L’Injustice de l’Emprise : Pourquoi la Justice Sénégalaise doit tendre la main à l’Inspectrice Tabaski Ngom Une vie d’excellence fracassée par le cynisme d’un imposteur

Dans les couloirs de l’administration sénégalaise, le nom de Madame Tabaski Ngom a longtemps été synonyme de rigueur, de compétence et d’une éthique professionnelle irréprochable. Inspectrice hors classe, elle incarnait cette élite républicaine discrète mais essentielle, dont la trajectoire exemplaire servait de boussole aux plus jeunes. Pourtant, depuis 2024, cette femme de valeur vit un calvaire absolu, plongée dans la tourmente judiciaire.

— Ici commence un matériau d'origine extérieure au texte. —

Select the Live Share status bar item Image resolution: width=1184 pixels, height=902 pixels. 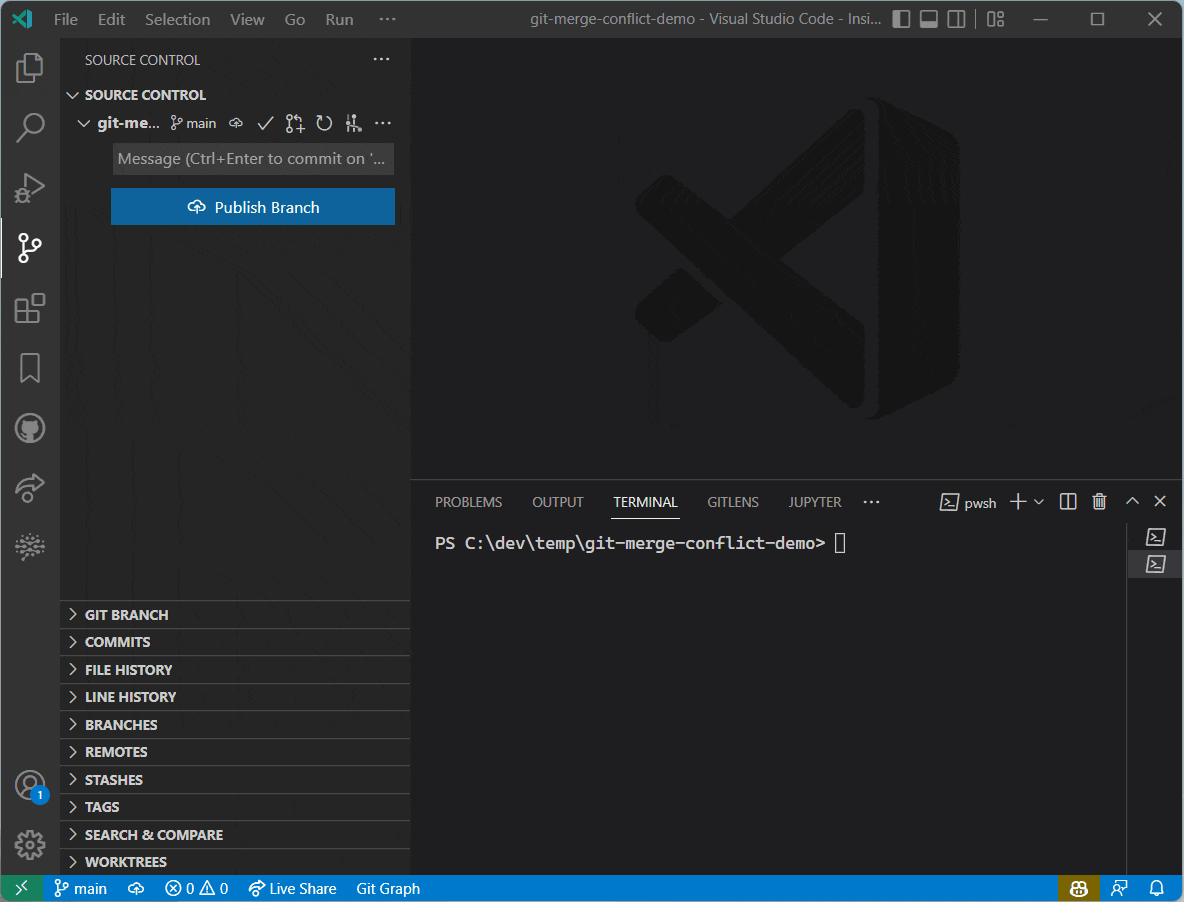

Son crime ? Avoir croisé la route d’un prédateur affectif, un manipulateur de haut vol qui a méthodiquement exploité sa sensibilité et ses émotions pour faire d’elle l’instrument de ses propres machinations.
Face à la froideur des procédures, il est urgent de rappeler une vérité fondamentale : l’erreur n’est pas toujours un délit d’intention, elle est parfois le produit d’une emprise psychologique destructrice.
Le piège de l’emprise : Quand la vertu devient une faille
Les escrocs dits « promax » et les pervers narcissiques possèdent une arme redoutable : ils savent repérer les personnes les plus intègres pour s’en servir de bouclier. En jouant avec cynisme sur les sentiments de Madame Ngom, ce faussaire a transformé sa bienveillance en vulnérabilité.
Le contraste actuel est insoutenable :
D’un côté, une haute fonctionnaire brisée, dont les compétences et l’expérience sont aujourd’hui gâchées derrière les barreaux ou dans des conditions de détention terriblement éprouvantes.
De l’autre, le véritable cerveau de l’affaire, l’artisan de cette fraude, qui continue de jouir d’une liberté insolente, se coulant douce au mépris des lois et des vies qu’il a détruites.
La justice ne peut fermer les yeux sur cette asymétrie flagrante. Condamner la victime de l’emprise au même titre où plus sévèrement que le bourreau revient à punir la naïveté du cœur plutôt que la criminalité de l’esprit.
Pour une justice humaine : L’alternative du bracelet électronique
Le Sénégal s’est modernisé, et son arsenal judiciaire avec lui. L’introduction du bracelet électronique et des mesures d’aménagement de peine visait précisément à désengorger les prisons, mais surtout à offrir des alternatives humanistes pour les profils ne présentant aucune dangerosité sociale.
Si cette liberté sous contrôle a pu être accordée à des repris de justice ou à des acteurs de la criminalité de droit commun, comment la refuser à une femme dont le passé plaide entièrement en sa faveur ? Madame Tabaski Ngom n’a pas sa place en cellule. Sa place est auprès des siens, en position de reconstruire sa dignité et de continuer, d’une manière ou d’une une autre, à servir cette nation qui l’a formée.
« Une justice qui ne sait pas soupeser la détresse humaine et les mécanismes de la manipulation psychologique n’est plus la justice, elle devient une simple machine à broyer. »
Un appel à la clémence et à la lucidité
Le cas de Madame Tabaski Ngom est un test de discernement pour la justice sénégalaise. Accorder la clémence à cette brave dame, lui permettre de comparaître ou de purger une peine sous un régime de liberté contrôlée, ce ne serait pas faire preuve de faiblesse. Bien au contraire, ce serait aligner le droit sur l’équité.
Le Sénégal a besoin de ses cadres, de ses compétences et de ses forces vives. Briser définitivement une inspectrice hors classe pour les beaux yeux d’un escroc en cavale serait un gâchis mémoriel et humain. Le temps est venu pour les magistrats de faire preuve de cette clairvoyance qui honore l’institution : libérer la victime, et traquer le coupable.